▸ TRECHO
________________________

Insisto que o movimento da poesia é para o alto e luminoso; e isso é um
‘compromisso’ que certo viés lúmpen
desdenha em confrontar. O compromisso em não esconder que o mundo é
transitório, suas ideologias são passageiras e no fim das coisas o que conta é
o afeto humano, e que, se existe, como bem reconheço, provisoriedade, há sobretudo durabilidade no querer humano, quando
ele não avaliza o negativismo e a reprodução do mesmo. Há ternura e compreensão
desses potenciais no meu texto. Ela se exprime através da conversação entre
corpos parecidos, todavia diferentes em vivenciar o mundo. Cada persona que se
materializa, tanto em ‘Atores da Noite’ como em ‘Ensaio Aberto’, poderia
travestir sua identidade e revelar-se no gênero oposto; o casal seria macho e
fêmea, ou mulher-mulher, ou simplesmente velho-novo, preto-branco: Clovis e
Tonis. Não quero, com isso, parecer que me desvio do fato de que minha clara
opção tenha se dado por personagens de sexualidade e desejos homo. Apresentando
corpos iguais, matizados por um desejo de iguais traço, uma metáfora sobre as
energias da carne e do espírito, e de que tais campos de força devem superar as
distâncias entre si. Minha iniciação à escritura dramática sem dúvida deve-se
ao meu mestre Isaac Gondim Filho. No meu primeiro exercício de direção
realizado em sua disciplina de – Interpretação (!) -, idos de 1972, ele
observou enfaticamente minha disposição em reescrever as cenas e as intenções
por sobre o original. O texto encenado era de Hermilo Borba Filho, Electra
no Circo, que, em 1974, eu viria montar pelo TEOR (Teatro
Experimental de Olinda e Recife), grupo teatral da Academia Santa Gertrudes de
Olinda. O hábito de roteirizar minhas ideias para encenação auxiliara-me a
recortar possibilidades de uma geografia íntima, e favoreceria a desenhos de
cena posteriores. Ressoam em meus ouvidos sempre as palavras de Isaac:
“Escreva, Carlos, escreva...” Lutei contra este apelo... O temor de me revelar.

________________________

▸ EXTRATO DE DADOS
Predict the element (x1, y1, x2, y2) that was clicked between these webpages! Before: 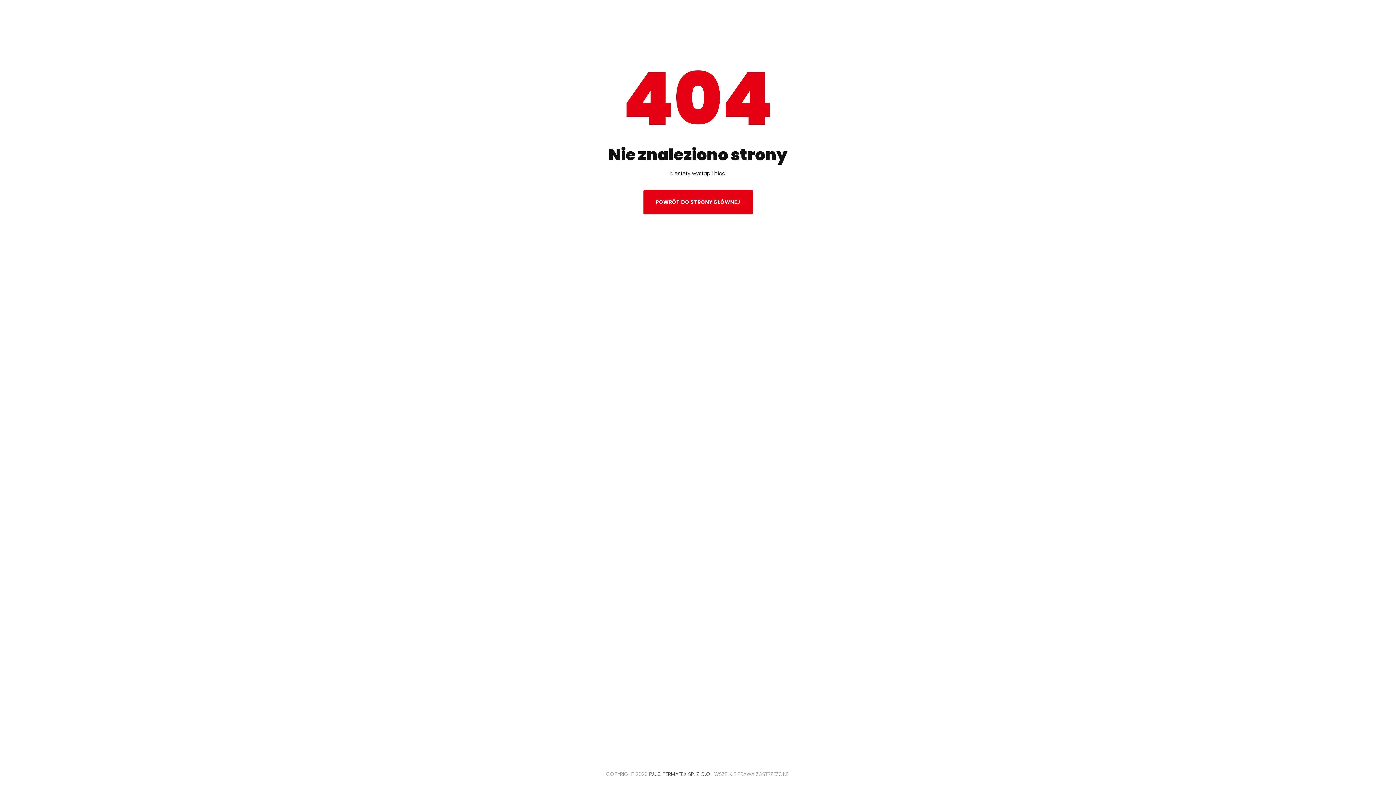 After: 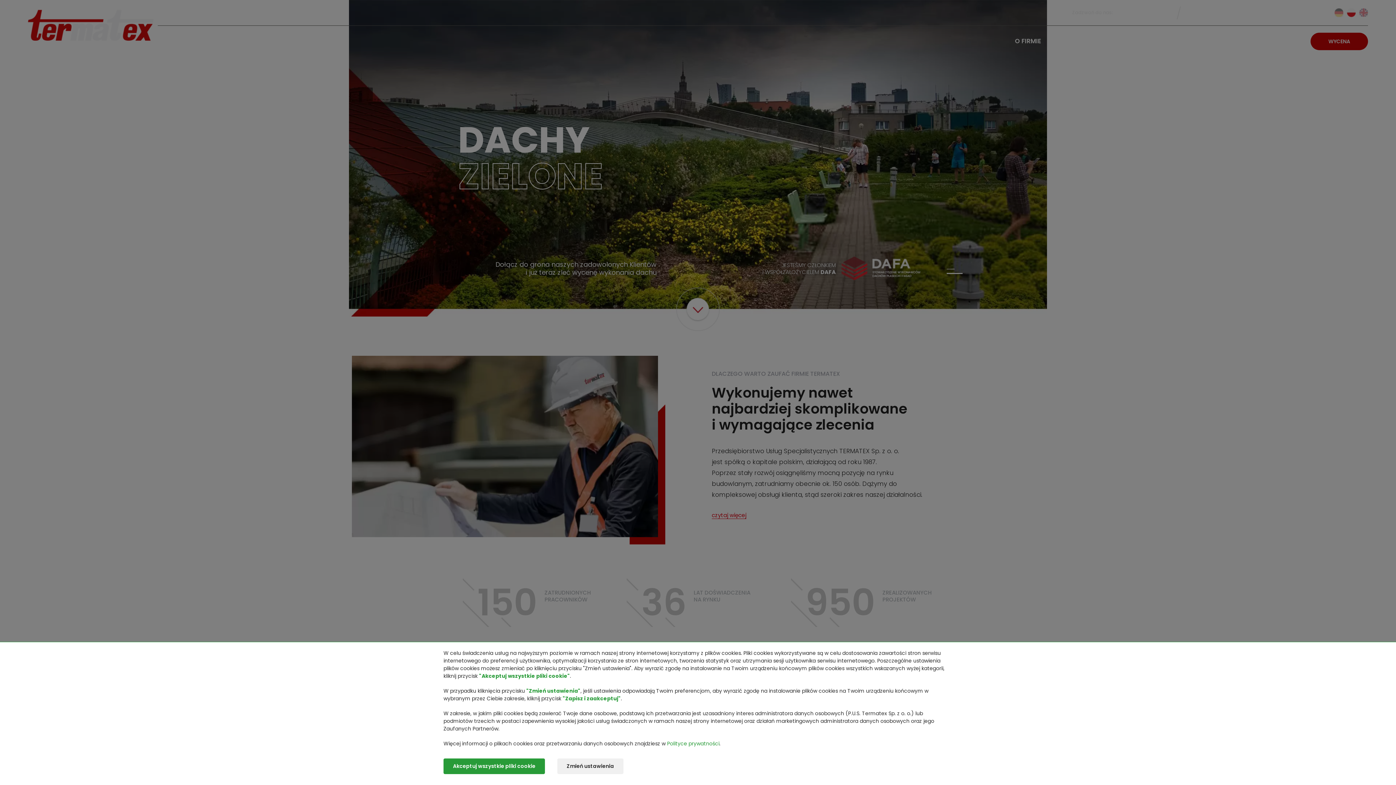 Action: label: Termatex bbox: (623, 10, 772, 35)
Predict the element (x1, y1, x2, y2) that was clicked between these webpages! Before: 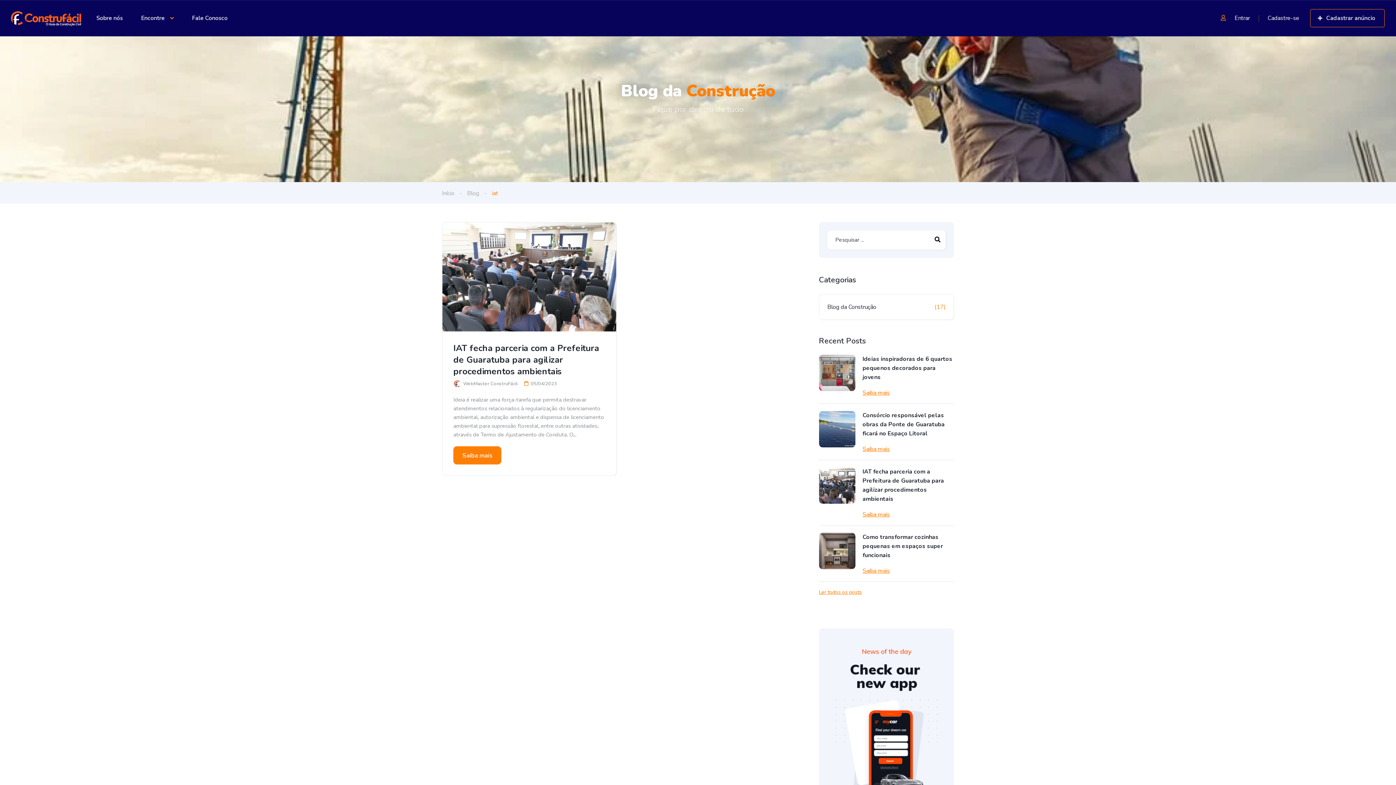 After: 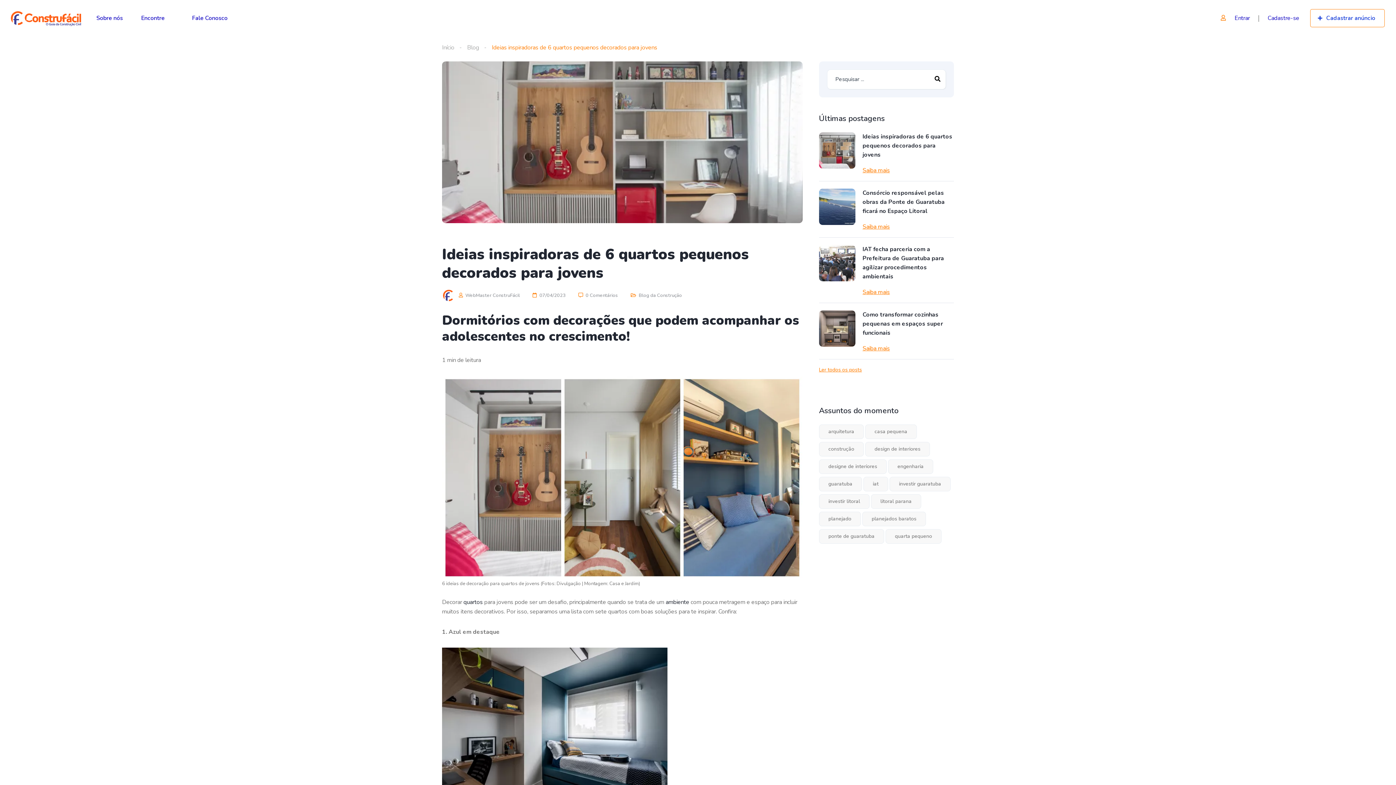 Action: bbox: (862, 354, 954, 382) label: Ideias inspiradoras de 6 quartos pequenos decorados para jovens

________________________

▸ O QUE SE PEDE
1. De acordo com o trecho, por que o autor atribui sua iniciação à escritura dramática a Isaac Gondim Filho? Responda em uma a três frases.
2. Diga se cada afirmação abaixo concorda com o trecho, respondendo sim ou não e citando literalmente as palavras que decidem a questão. (a) A peça encenada no exercício de 1972 era de Hermilo Borba Filho. (b) O autor montou Electra no Circo pelo TEOR em 1972. (c) O autor atendeu de imediato ao apelo de Isaac para que escrevesse.

▸ RESPOSTAS ESCRITAS
1. No primeiro exercício de direção do autor, feito em 1972 na disciplina de Interpretação de Isaac Gondim Filho, o mestre observou com ênfase a disposição dele em reescrever as cenas e as intenções por sobre o original.

2.
(a) Sim: “O texto encenado era de Hermilo Borba Filho”.
(b) Não: “que, em 1974, eu viria montar pelo TEOR”.
(c) Não: “Lutei contra este apelo”.